Three pages and nothing on the ill effects of ersatz artisanal mayo?
Sullum, I am disappoint!
Mayonnaise can only come from whereever it came from. It's clearly appellation contr?l?e from wherever it is that it's from. So ersatz is no applicable and it can only be artisanal because it is appellation contr?l?e and if it isn't appelation contr?l?e it isn't artisanal. It simply cannot be.
Are you stupid or something?
So obviously someone put fentanyl in Jester's heroin this morning....
The French Mayonnaise Connection.
"I have anything BUT what he's having..."

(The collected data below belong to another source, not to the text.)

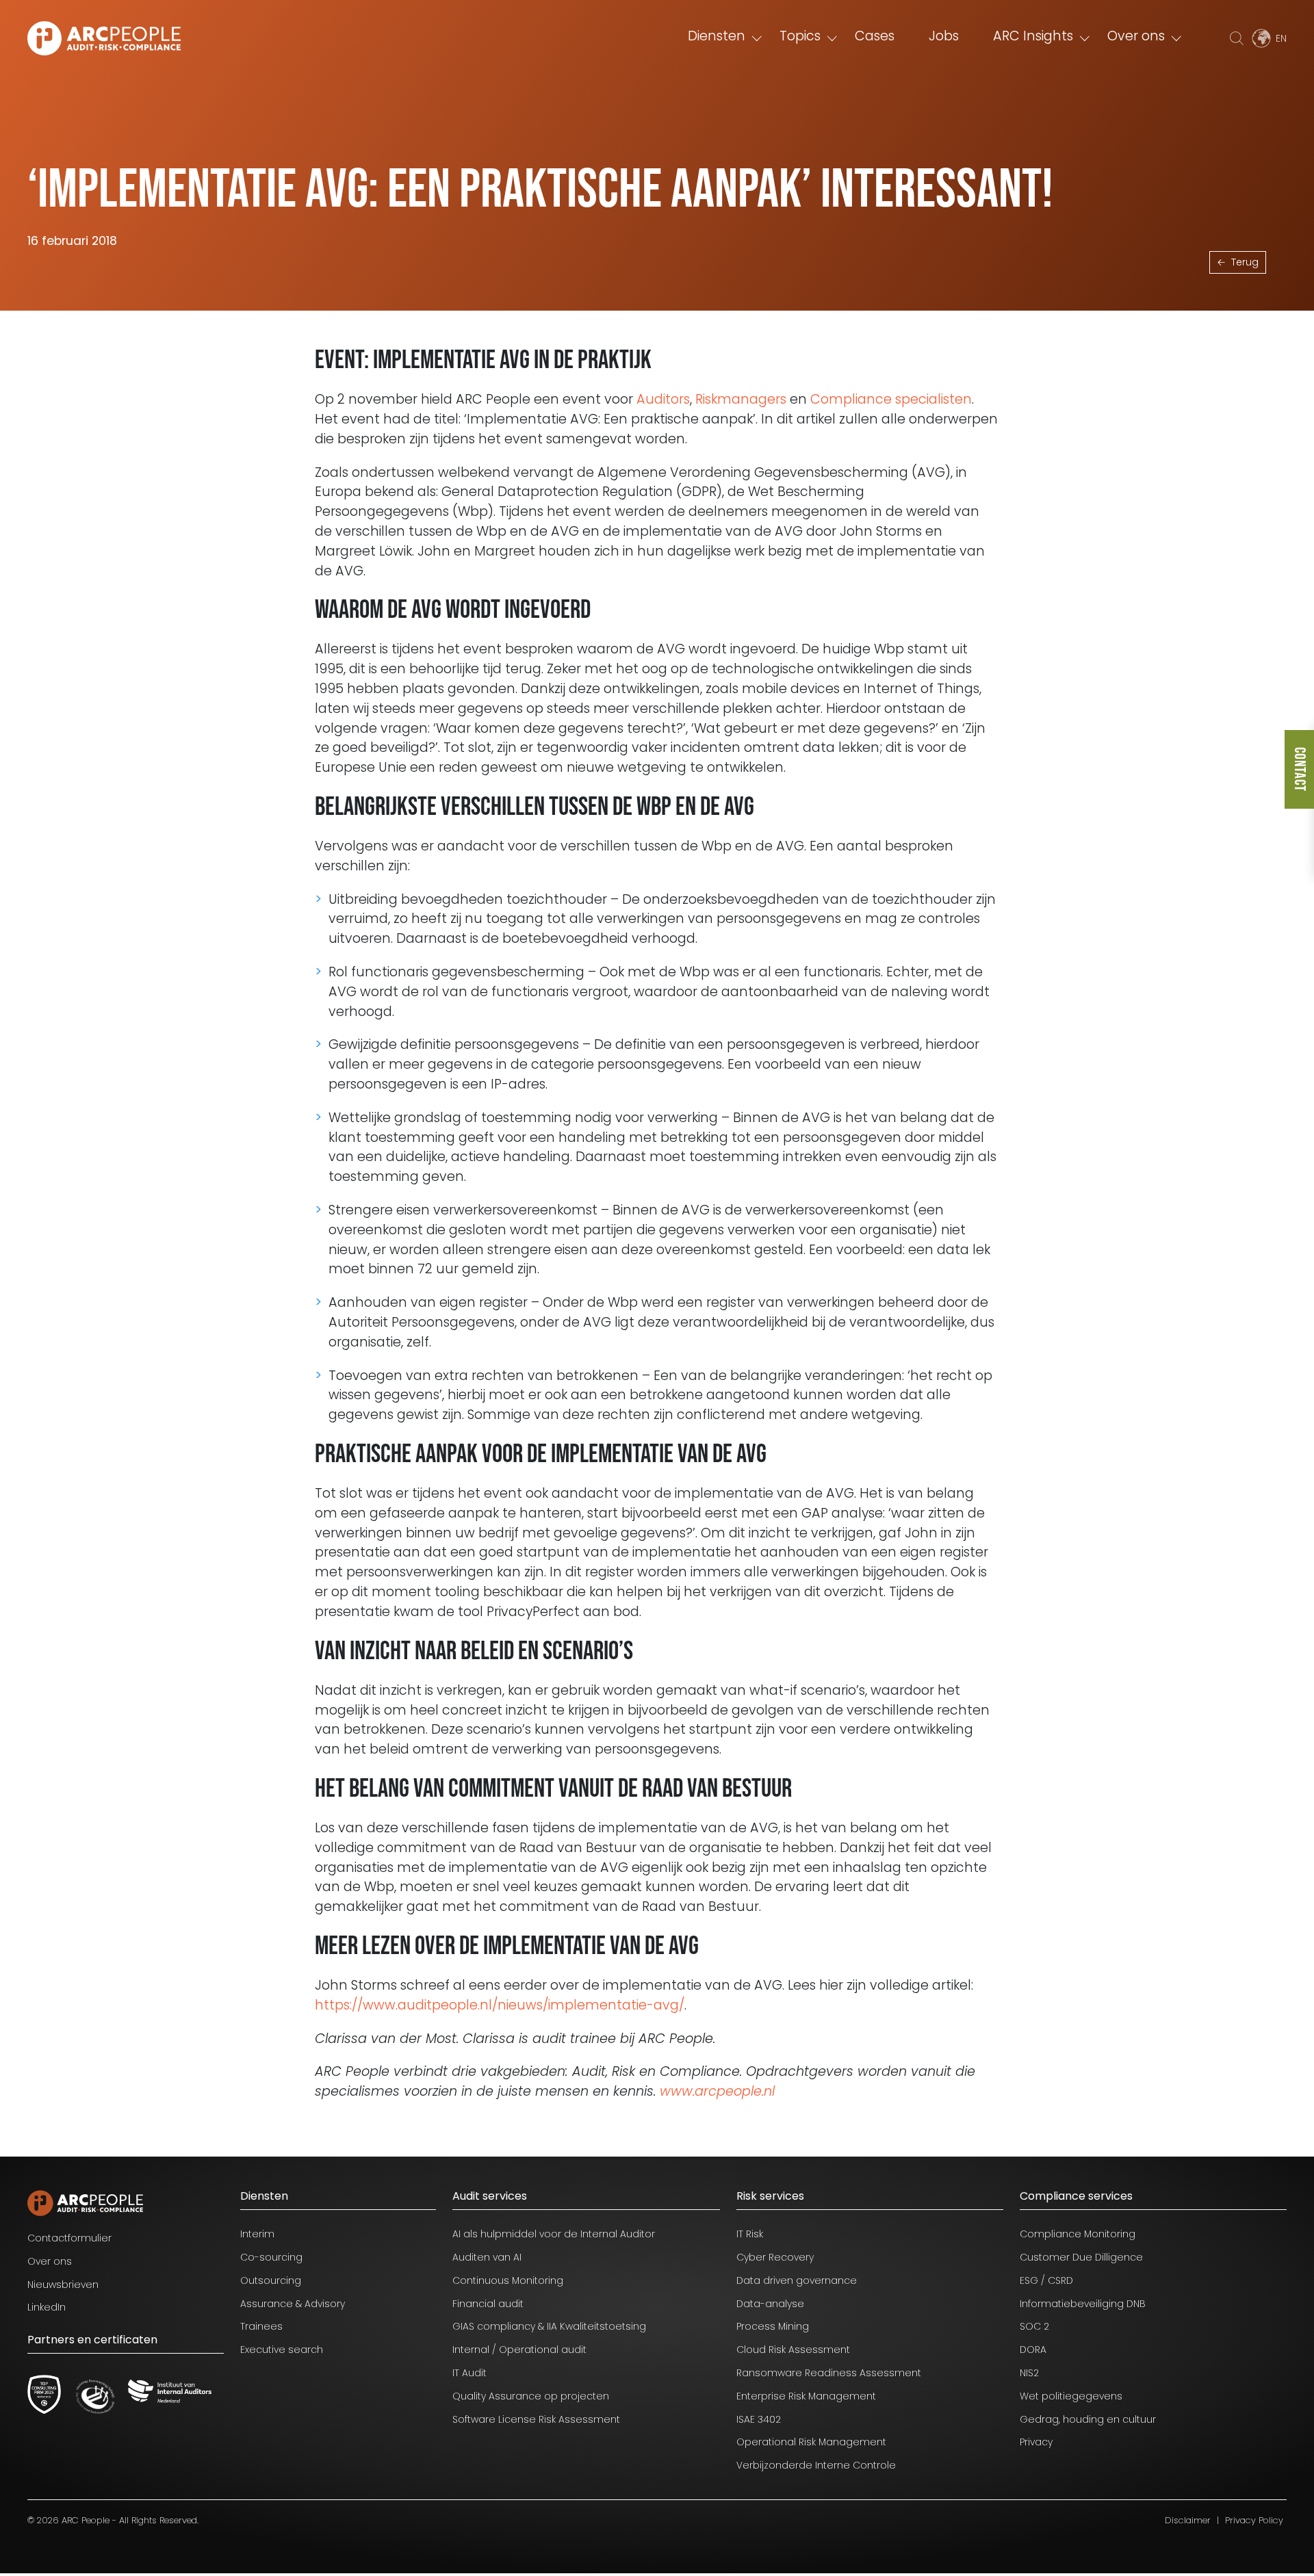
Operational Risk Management (811, 2442)
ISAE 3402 (758, 2419)
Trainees (261, 2326)
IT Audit (469, 2373)
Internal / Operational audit (519, 2349)
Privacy (1036, 2442)
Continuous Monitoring (507, 2280)
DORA (1033, 2349)
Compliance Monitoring (1077, 2234)
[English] (1268, 38)
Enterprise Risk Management (806, 2396)
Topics (800, 36)
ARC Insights (1033, 36)
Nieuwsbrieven (63, 2284)
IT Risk (749, 2234)
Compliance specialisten (891, 399)
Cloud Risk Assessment (793, 2349)
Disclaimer (1188, 2520)
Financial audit (488, 2304)
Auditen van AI (486, 2257)
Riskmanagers (740, 399)
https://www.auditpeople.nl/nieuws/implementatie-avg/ (499, 2005)
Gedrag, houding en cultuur (1088, 2419)
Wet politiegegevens (1071, 2396)
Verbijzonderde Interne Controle (816, 2465)
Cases (874, 36)
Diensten (716, 36)
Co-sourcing (271, 2257)
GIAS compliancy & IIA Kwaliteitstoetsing (549, 2326)
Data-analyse (770, 2304)
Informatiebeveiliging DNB (1083, 2304)
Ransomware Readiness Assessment (828, 2373)
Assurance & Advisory (292, 2304)
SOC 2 (1034, 2326)
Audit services (489, 2196)
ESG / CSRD (1046, 2280)
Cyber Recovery (775, 2257)
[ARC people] (104, 38)
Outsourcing (270, 2280)
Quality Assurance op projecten (530, 2396)
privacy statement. (177, 2519)
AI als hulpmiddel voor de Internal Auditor (553, 2234)
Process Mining (772, 2326)
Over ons (1136, 36)
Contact (1299, 769)
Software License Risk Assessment (536, 2419)
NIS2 (1029, 2373)
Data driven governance (796, 2280)
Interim (257, 2234)
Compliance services (1076, 2196)
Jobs (944, 36)
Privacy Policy (1254, 2520)
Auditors (663, 399)
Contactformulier (69, 2238)
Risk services (770, 2196)
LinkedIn (46, 2307)
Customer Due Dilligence (1081, 2257)
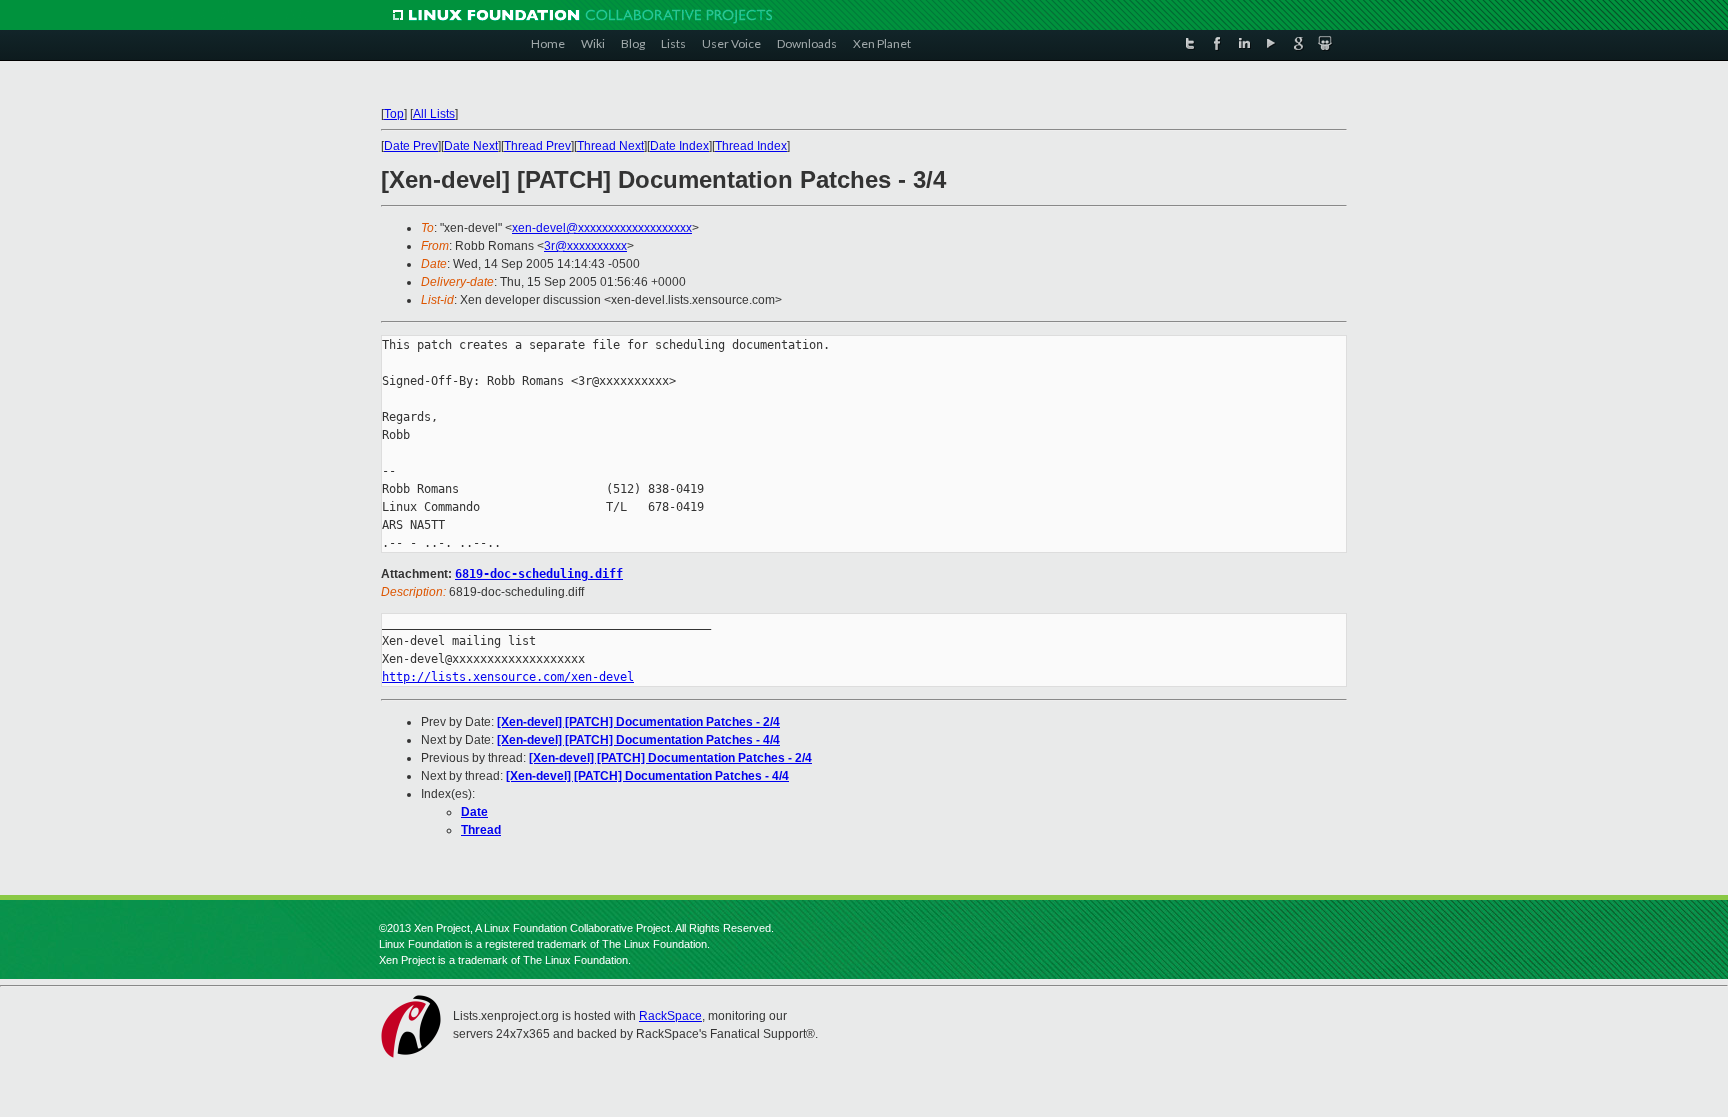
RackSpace (670, 1016)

I just love how pain clinics have become the scapegoat for this fentanyl "epidemic" that the U.S. northeast and other places are "struggling" with (i.e. a few more junkies are biting the dust these days.)
My favorite Hon. Governor Skeletor Hassan (D-NH) is on the case "doing something" and has the state's own drug czar making rumblings about the putting tighter controls on pain clinics. These expensive fentanyl patches are already audited at pain clinics to ensure that highly expensive fentanyl Rx at very low concentration aren't chopped up and cut with cheap street H. I mean why would a dealer go with inexpensive lab fentanyl from Mexico when you can source fentanyl from a high resistance path that isn't cost effective and dries up after a monthly audit?
Governor Hassan, never change, you cunt.
Let's not forget the purposeful cutting of pain meds with acetaminophen to deter abuse.
"Overdose from prescription combination products containing acetaminophen account for nearly half of all cases of acetaminophen-related liver failure in the United States; many of which result in liver transplant or death."